This powerful function allows you to solve any captcha without having to identify it. To do this, Grimport creates a split-screen session between a specific section of your PC screen and the device of a human agent solving the captcha. The advantage is that mouse movements and keyboard typing are faithfully reproduced as if the captcha solver were actually behind the screen and the fingerprint is not altered (the solver does not pass through a proxy, there is no DSN leak and the fingerprint is not altered by a browser with different dimensions, for example).
This function requires the captcha to be loaded in Firefox Developper and the Grimport Bridge extension to be up to date. To do this, use the firefox function.
The function is synchronised between crawlers so that it cannot be executed twice simultaneously.
Installation
To use this technology, you need to install on Windows AutoHotKey v2 and on Linux, xdotool and wmctrl (sudo apt-get install xdotool wmctrl) to get to grips with the keyboard and mouse.
You also need to have a Cloud code defined as the function costs idIA Tech Cloud Credits. This depends on the price of the captcha but the cost is generally between 0.01€ and 0.005€ per captcha solved. Your Cloud code can be found on your idIA Tech invoices and your account must be funded. Enter your Cloud code in the Grimport Crawler settings or with the setCloudCode function.
Advice
It is important to make the solver's task as easy as possible. If the interaction zone is too large, the instructions are not clear or there are too many steps, more solvers risk cancelling the task to move on to another proposal, which increases the waiting time for your script. Restrict the interaction zone as much as possible to the captcha only and possibly preselect the field or open the puzzle if possible unless it involves a cancellation with refresh in the event of a long wait.
While the solver is taking control of the commands, you must not use your keyboard or mouse, as you will interfere with its actions.
You don't know the nationality of the captcha solver in advance. Make sure that captchas with instructions are displayed in English. Configure your browser to display pages in English only.
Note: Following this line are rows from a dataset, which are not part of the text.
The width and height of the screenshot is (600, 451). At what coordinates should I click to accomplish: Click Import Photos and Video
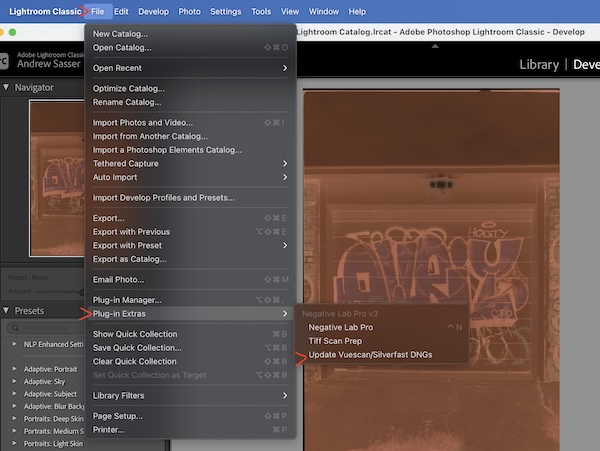pos(142,122)
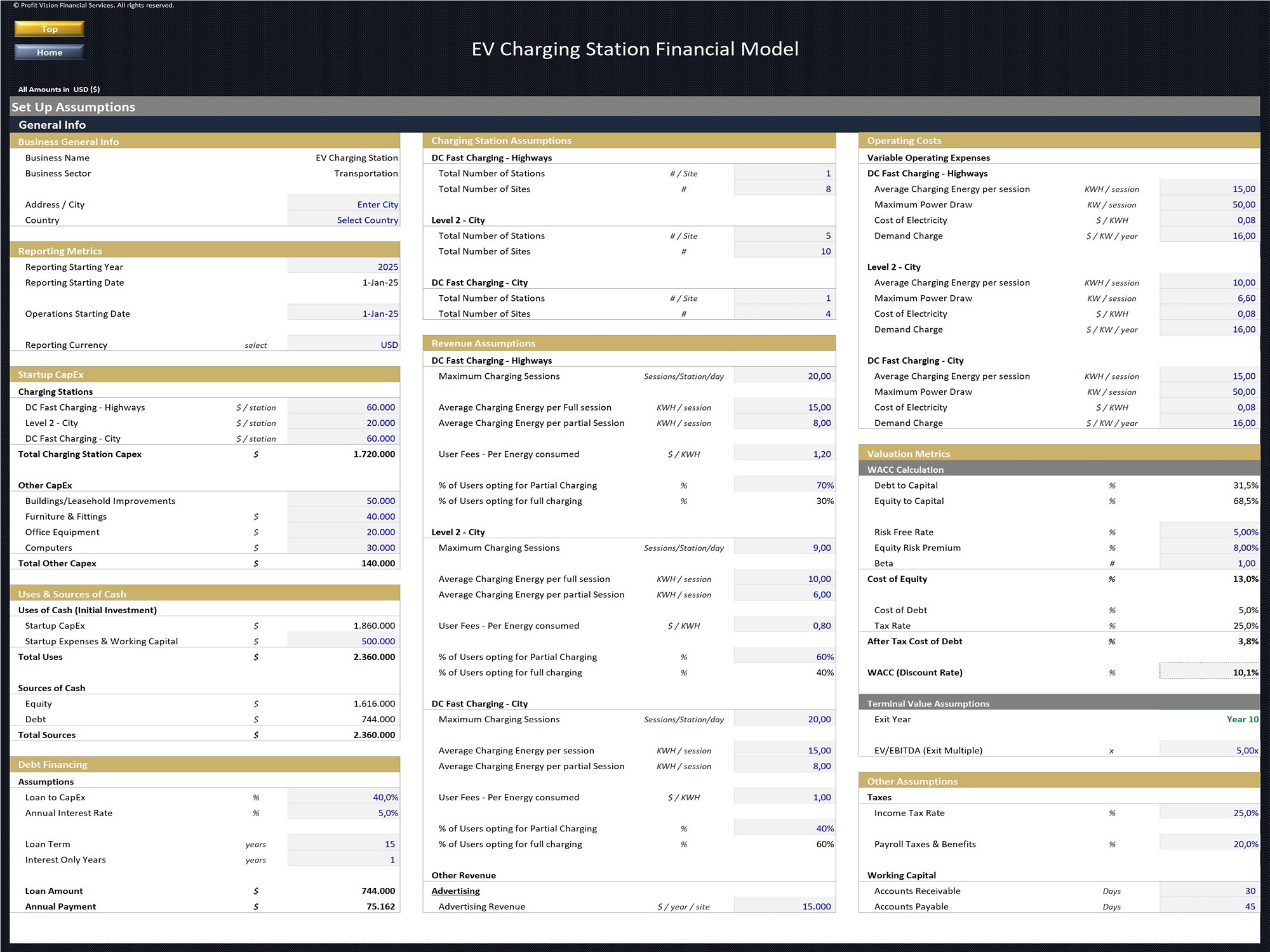
Task: Click the WACC Discount Rate value cell
Action: 1210,672
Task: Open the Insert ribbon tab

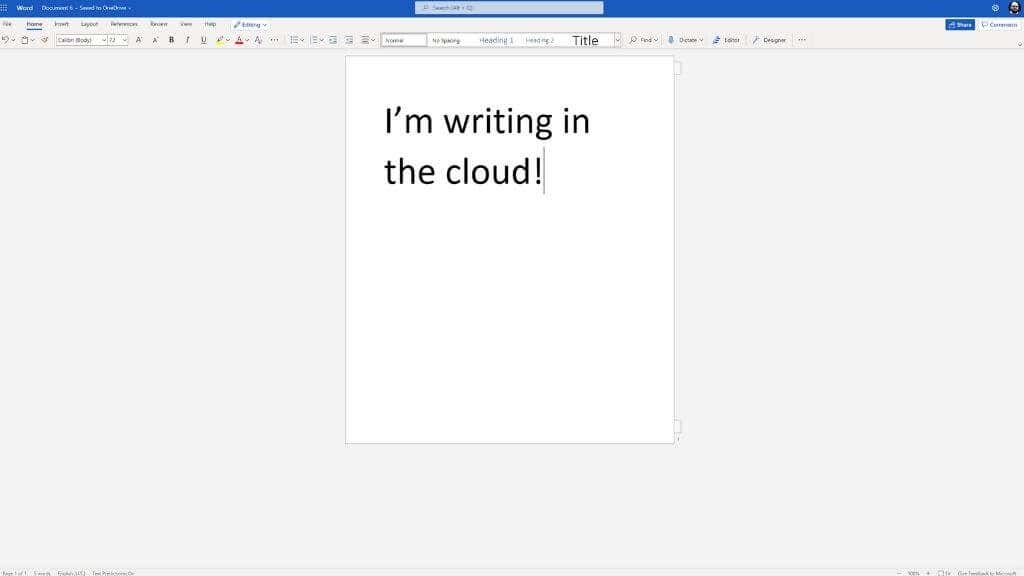Action: coord(61,24)
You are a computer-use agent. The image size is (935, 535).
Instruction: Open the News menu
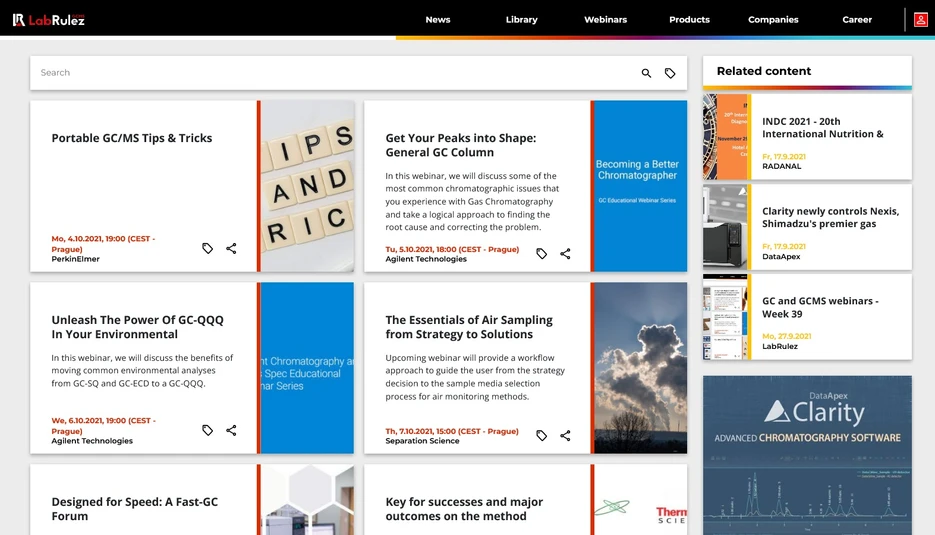tap(438, 20)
It is often possible to switch captcha resolution pages to English by changing the language of the site in the URL or on the site.
If you need a pixel ruler, we recommend ScreenRuler.
Example
setCloudCode(111111)
firefox("browse", "https://captcha.com/demos/features/captcha-demo.aspx")
firefox("waitLoaded")
universalCaptchaSolver("#demoForm fieldset", { ->
if(firefox("javascript", """ document.querySelector(".correct") ? document.querySelector(".correct").innerHTML : '' """)) return true
else return false
})
setCloudCode(111111)
firefox("setHeaders", [
/.*/ : [ "Accept-Language": "en-US,en;q=0.5" ] //we ensure that all pages are in English
])
firefox("browse", "https://nopecha.com/demo/hcaptcha#easy")
firefox("waitLoaded")
positionIframe = firefox("positionInScreen", "iframe") //capture the initial position
screenZone = [ //extension of the area
"x": get(positionIframe, "x"),
"y": get(positionIframe, "y") - 50,
"width": get(positionIframe, "width") + 500,
"height": get(positionIframe, "height") + 650,
"from": "screenInFirefox",
]
universalCaptchaSolver(
screenZone,
{ ->
if(firefox("javascript", """ document.querySelector(".response") ? document.querySelector(".response").innerHTML : '' """)) return true
else return false
},
"Task: click on 'I am a human' and solve the captcha to make it disappear and validate!", //solving the captcha in two stages using a puzzle
true //for test, false in production,
{-> //refresh the page to reset everything
firefox("browse", "https://nopecha.com/demo/hcaptcha#easy")
firefox("waitLoaded")
},
3600, //one hour
40
)
Often the captcha is in an iframe (e.g. Datadome). You will then need to capture the coordinates inside the iframe in JS. These coordinates are relative to the page and not to the screen.
screenZone = firefox("javascript", """
captchaFrame = document.querySelector('#captcha__frame'); //the Datadome catpcha box
// Get the details of the captcha__frame
captchaFrameRect = captchaFrame.getBoundingClientRect();
// Creating a table with coordinates
coordinates = {
x: captchaFrameRect.left + window.scrollX,
y: captchaFrameRect.top + window.scrollY,
width: captchaFrameRect.width,
height: captchaFrameRect.height,
from: 'pageInFirefox'
};
//return the table (it will be returned as an object directly usable by screenZone)
coordinates""", 4) // index 4 was found by iterative testing. It represents the index of the frame in which Javascript is executed. We start with index 1 and gradually increase until we find a frame that works. There may be frames within frames and there may be many of them.
//we solve the captcha
universalCaptchaSolver(screenZone,{-->
iframeDatadome = regex(/(?si)<iframe [^<>]*src="([^<>"]+captcha[^<>"]+)"/, firefox("sourceCode"), "outerHTML") //it's not about frame 4. regex will run on the main frame. It simply detects the iframe containing the other iframes which themselves contain frame 4. This method is sufficient because when the captcha is solved, the target site no longer has any iframes containing the word "captcha".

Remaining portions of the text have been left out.